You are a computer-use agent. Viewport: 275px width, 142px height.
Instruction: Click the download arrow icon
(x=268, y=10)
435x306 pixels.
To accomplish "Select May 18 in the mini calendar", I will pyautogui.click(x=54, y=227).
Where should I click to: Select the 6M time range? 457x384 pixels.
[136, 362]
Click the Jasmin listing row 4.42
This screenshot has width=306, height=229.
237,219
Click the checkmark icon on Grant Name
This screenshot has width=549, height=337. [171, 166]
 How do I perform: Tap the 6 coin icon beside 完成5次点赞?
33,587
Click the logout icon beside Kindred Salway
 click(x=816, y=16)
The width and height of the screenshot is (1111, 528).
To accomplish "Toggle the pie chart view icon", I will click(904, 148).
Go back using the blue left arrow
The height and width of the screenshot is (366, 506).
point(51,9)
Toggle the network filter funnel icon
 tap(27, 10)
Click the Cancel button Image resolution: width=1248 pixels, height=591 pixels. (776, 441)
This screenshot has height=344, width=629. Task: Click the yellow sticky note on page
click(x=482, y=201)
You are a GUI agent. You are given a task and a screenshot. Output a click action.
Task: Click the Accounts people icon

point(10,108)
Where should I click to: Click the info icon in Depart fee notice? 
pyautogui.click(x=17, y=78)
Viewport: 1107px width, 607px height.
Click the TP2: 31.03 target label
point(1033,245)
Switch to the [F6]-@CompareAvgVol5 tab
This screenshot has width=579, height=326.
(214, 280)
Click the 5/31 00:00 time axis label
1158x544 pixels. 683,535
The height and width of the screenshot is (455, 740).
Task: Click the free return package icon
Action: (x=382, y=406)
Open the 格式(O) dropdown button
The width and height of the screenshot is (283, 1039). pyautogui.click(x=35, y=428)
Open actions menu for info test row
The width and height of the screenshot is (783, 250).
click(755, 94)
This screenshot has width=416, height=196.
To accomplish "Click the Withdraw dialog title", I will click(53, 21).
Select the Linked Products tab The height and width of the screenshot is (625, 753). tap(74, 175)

........

▶ [YOUR OBJECTIVE]:
The reply must consist solely of the lines from the one containing "The width and height of the screenshot is (783, 250)." through the last line of the data, reproduced exactly.

▶ [SOLUTION TO THIS PROBLEM]:
The width and height of the screenshot is (783, 250).
click(755, 94)
This screenshot has width=416, height=196.
To accomplish "Click the Withdraw dialog title", I will click(53, 21).
Select the Linked Products tab The height and width of the screenshot is (625, 753). tap(74, 175)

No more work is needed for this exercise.